_TASK TO CARRY OUT_
How many lines of the records below contain the string "perform", with case taken into account? Reply with the number alone.
-- Start DATA IN THIS EXERCISE --
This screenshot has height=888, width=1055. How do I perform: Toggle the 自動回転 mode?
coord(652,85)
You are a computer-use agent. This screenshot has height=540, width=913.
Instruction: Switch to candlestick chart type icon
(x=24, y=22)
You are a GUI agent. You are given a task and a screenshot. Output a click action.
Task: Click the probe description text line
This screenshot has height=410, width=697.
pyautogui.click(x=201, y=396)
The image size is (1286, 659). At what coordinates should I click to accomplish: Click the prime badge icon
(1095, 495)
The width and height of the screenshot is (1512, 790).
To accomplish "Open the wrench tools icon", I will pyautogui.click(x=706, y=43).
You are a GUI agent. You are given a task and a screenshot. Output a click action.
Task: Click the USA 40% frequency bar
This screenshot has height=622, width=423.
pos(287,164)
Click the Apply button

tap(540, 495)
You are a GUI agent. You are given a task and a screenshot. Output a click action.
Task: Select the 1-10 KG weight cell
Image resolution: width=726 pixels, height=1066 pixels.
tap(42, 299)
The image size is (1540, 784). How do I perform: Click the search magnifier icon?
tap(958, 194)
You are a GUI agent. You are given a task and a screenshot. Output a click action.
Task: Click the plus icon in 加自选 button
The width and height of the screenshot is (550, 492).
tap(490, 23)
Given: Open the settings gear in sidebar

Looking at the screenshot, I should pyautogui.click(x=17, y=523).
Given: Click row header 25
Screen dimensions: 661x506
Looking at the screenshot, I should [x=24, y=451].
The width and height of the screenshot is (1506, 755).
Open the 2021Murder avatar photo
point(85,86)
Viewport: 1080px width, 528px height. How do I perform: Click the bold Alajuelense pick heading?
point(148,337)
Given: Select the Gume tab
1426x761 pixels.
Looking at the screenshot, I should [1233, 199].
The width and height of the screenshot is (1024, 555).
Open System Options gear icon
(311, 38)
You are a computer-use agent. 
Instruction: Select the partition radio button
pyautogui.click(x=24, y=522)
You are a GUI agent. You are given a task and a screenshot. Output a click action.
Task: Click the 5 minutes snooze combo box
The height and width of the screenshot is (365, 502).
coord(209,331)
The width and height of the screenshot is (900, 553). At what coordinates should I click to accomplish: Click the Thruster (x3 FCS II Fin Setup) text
-- End DATA IN THIS EXERCISE --
_FINISHED EXERCISE_
3